「クロエ」が戻ってきた!新デザイナーのデビューに安堵 サステナビリティは「継続する」
このブランドに周囲が期待するものを全部携えて「クロエ(CHLOE)」が戻ってきた。新クリエイティブ・ディレクター、シェミナ・カマリ(Chemena Kamali)が就任した「クロエ」2024-25年秋冬コレクションのフィナーレにはそんな、安堵とも取れる空気が流れた。カマリによるディレクションは明快で、パリらしさ、フェミニニティ、軽やかなホーボーシックなど、多くの人が思い浮かべるブランドイメージをふんだんに取り入れたもの。アクセサリーもかつて一世を風靡した“イットバッグ”をアップデートするなど、わかりやすく素直な選択だ。 【画像】「クロエ」が戻ってきた!新デザイナーのデビューに安堵 サステナビリティは「継続する」
バックステージのムードボードには、セピア色の「クロエ」のアーカイブ写真や、ブランドを彩ったアイコン女性たちの写真がびっしりと飾られた。コレクションはそのムードそのままに、創業者のギャビー・アギョン(Gaby Aghion)に始まり、メゾンを大きく飛躍させたカール・ラガーフェルド(Karl Lagerfeld)、その後続いたステラ・マッカートニー(Stella McCartney)、フィービー・ファイロ(Phoebe Philo)といった歴代の「クロエ」のデザイナーたちのエッセンスが随所に見られた。

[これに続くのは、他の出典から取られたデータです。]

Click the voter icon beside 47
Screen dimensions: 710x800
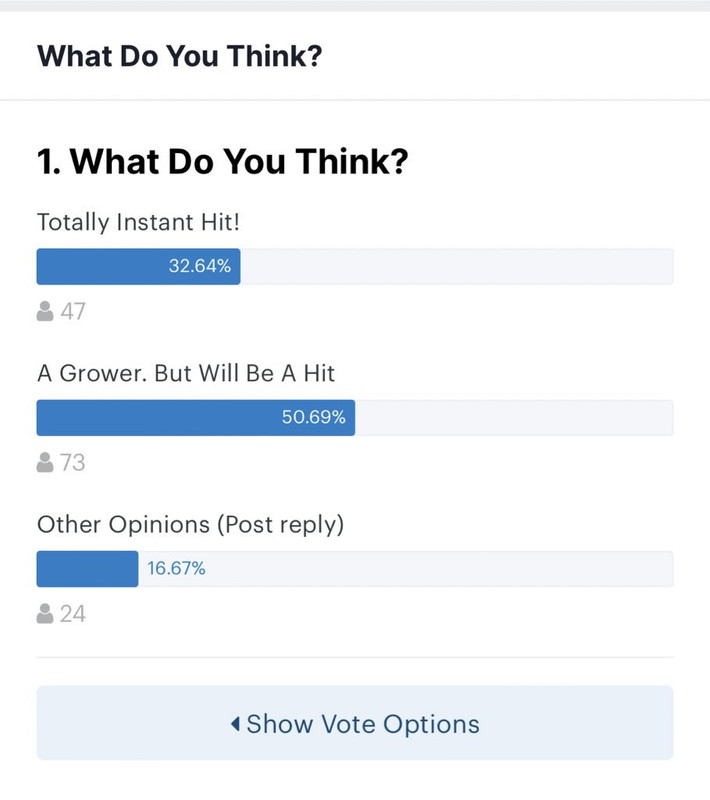[45, 311]
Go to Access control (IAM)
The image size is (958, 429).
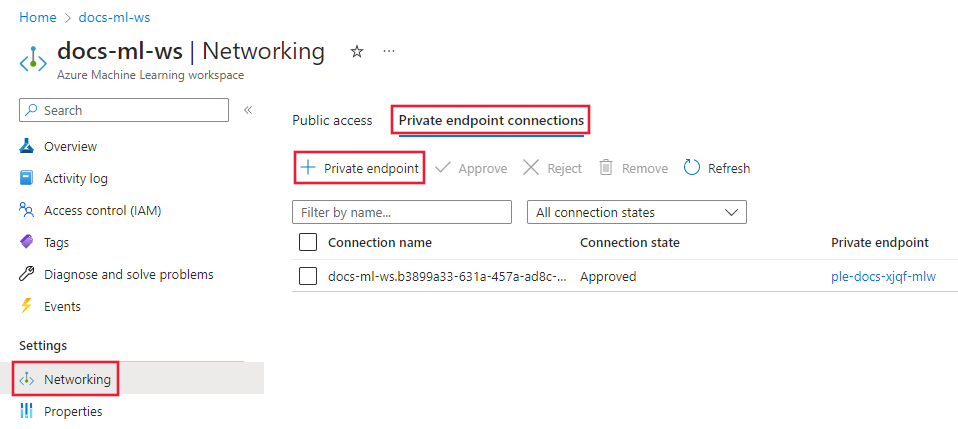pyautogui.click(x=102, y=210)
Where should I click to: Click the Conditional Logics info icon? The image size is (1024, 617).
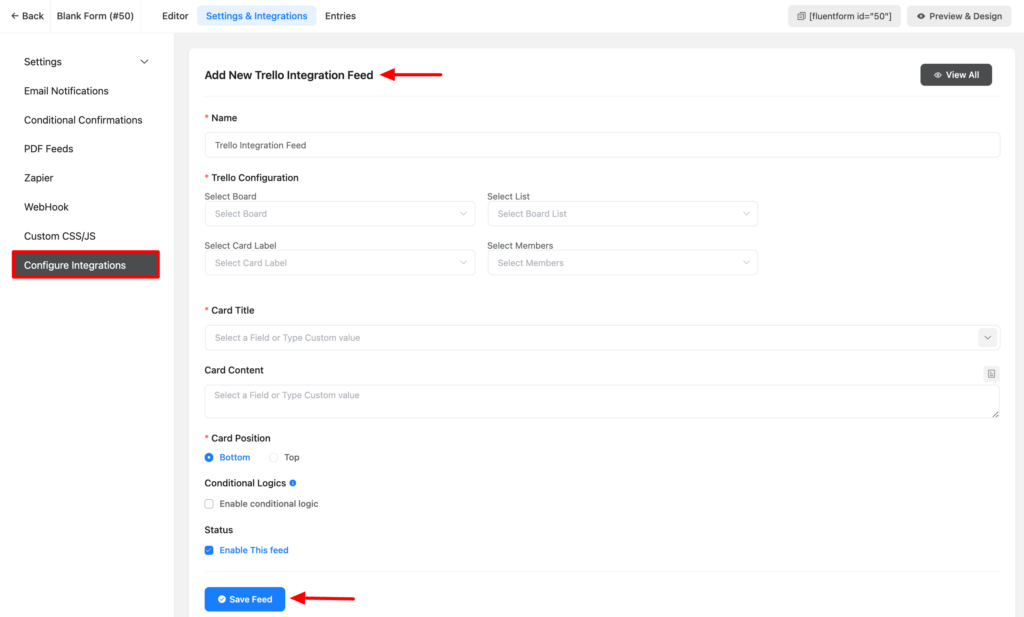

「クロエに戻ってくるのはとても自然なことで、まるで新しいスタートのために故郷に帰ってきたような気分」というカマリの言葉に説得力があるのは、彼女自身のキャリアがここ「クロエ」でスタートしているから。ビッグメゾンを任された大役にも気負うことなく、これまで自分が見てきたもの、作ってきたものを2024年流に取り入れている。
「大切にしたのはメゾンにおける自由の精神、女性のエネルギー」と語るコレクションのベースは1970年代後半のムード。空気をはらむ柔らかなシルクやレースのブラウスに、裾を切りっぱなしにしたデニム、フリンジを飾ったレザーのコートに、ヴィンテージゴールドのアクセサリーなど肩の力が抜けた自然体で女性らしいアイテムがそろう。スモーキーで柔らかいトーンのカラーパレットもまた実に「クロエ」らしい。若々しい印象だが、フロントローにずらりと座ったシエナ・ミラー(Sienna Miller)、ジェリー・ホール(Jerry Hall)、リヤ・ケベデ(Liya Kebede)といった90年代、2000年代を彩ったアイコンたちが今着てもまた似合う。